CHALLENGES:
• A. Translate this sentence from the solipsism discussion into Spanish: "In any case, Occam’s razor can’t be used to disprove or rule out anything."
• B. Using the solipsism discussion, answer each of the following questions briefly.
(i) How many entities does solipsism posit, according to the remark on Occam’s Razor?
(ii) Which other theory is offered as impossible to disprove yet not consistently lived by?
(iii) For what reason are people said to be inherently likely to behave as if the world exists?

DOCUMENT:
****************
I am so tired of having this conversation with myself.
There’s no way to prove that it is not the case the solipsism is true, however you could argue that there are some good reasons for not believing it is true. One is that Solipsism doesn’t seem to make a lot of sense with pain. Two is that it isn’t really an explanation, so pragmatically speaking it’s not very useful.
Actually, Occam’s Razor (“entities must not be multiplied beyond necessity”) could be interpreted to support solipsism, since solipsism posits only one entity, not many.
In any case, Occam’s razor can’t be used to disprove or rule out anything. It’s just a rule of thumb.
My own opinion is that solipsism is one of those theories that is impossible to definitively disprove by logic or experience, but that no sane person consistently lives by. The belief that the entire universe (including our memories) was created yesterday is another such theory—and strict determinism may be also.
Who Wants to Know?
Disprove solipsism. Please.
HELLOOO! HELLLLOOOOOOOOOOO! Anyone in there?
In more seriousness, I’d say
(1) in terms of the real universe existing causing the perceptions of it you experience, I’d invoke occams razor and say you can’t prove it, but it’s sensible to act that way
(2) Note that people are inherently likely to behave AS IF the world exists regardless of how they justify it to themselves, because people are evolved (or created) to interact with the world and have all sorts of hard-wired impulses to do so.
****************
RECORD EXTRACTS:
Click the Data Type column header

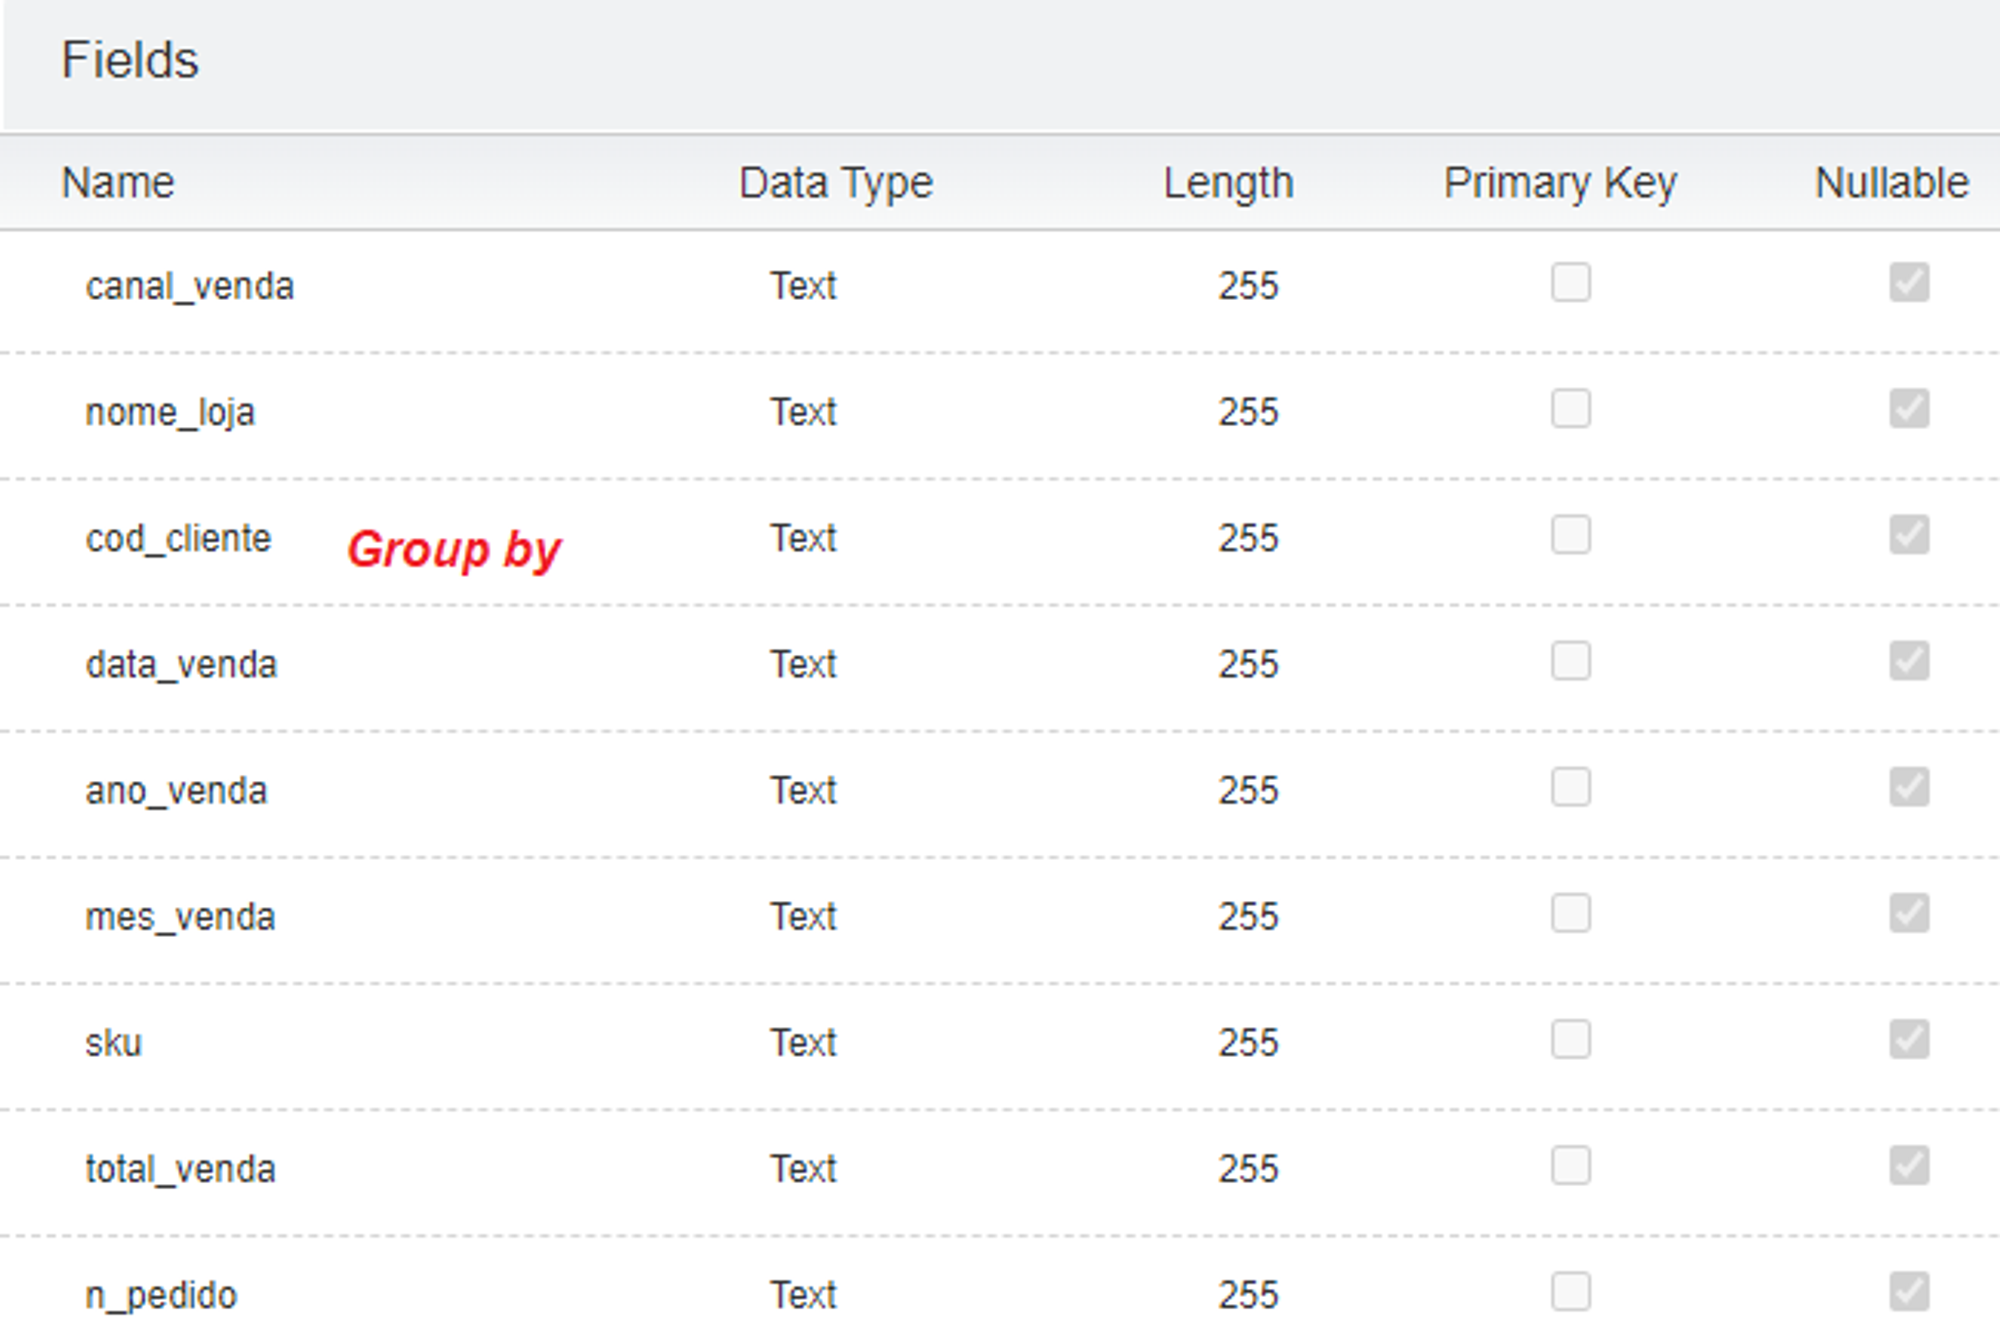click(x=835, y=183)
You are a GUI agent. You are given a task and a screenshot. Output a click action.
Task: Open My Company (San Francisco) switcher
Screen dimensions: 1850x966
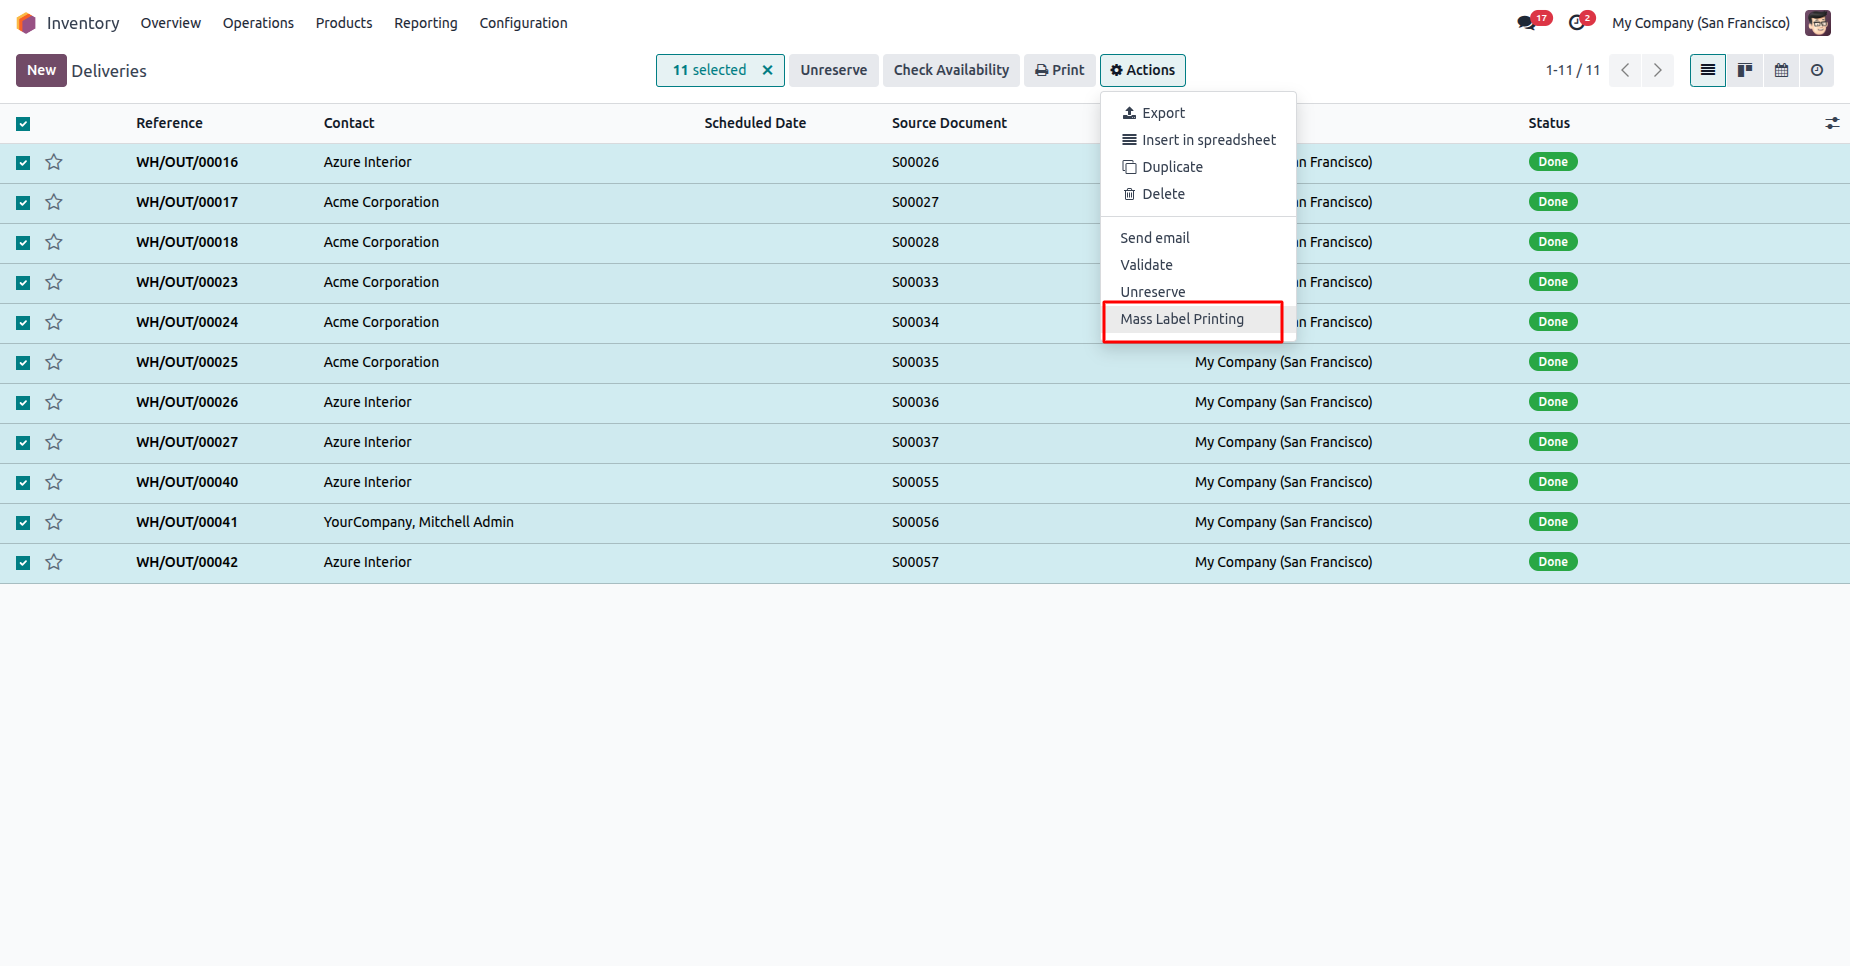coord(1700,23)
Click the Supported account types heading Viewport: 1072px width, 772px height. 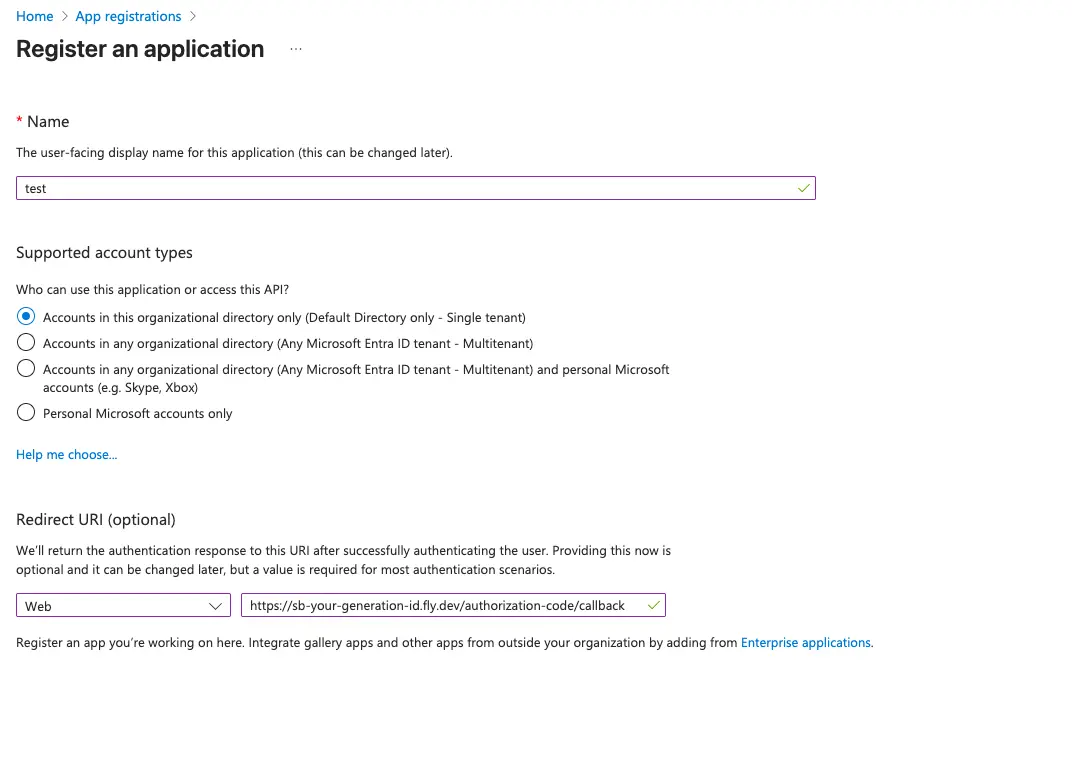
****************
PROBLEM SOLUTIONS:
• A. En cualquier caso, la navaja de Ockham no puede utilizarse para refutar ni descartar nada.

• B.
(i) Only one entity.
(ii) The belief that the entire universe, including our memories, was created yesterday.
(iii) People are evolved (or created) to interact with the world and have all sorts of hard-wired impulses to do so.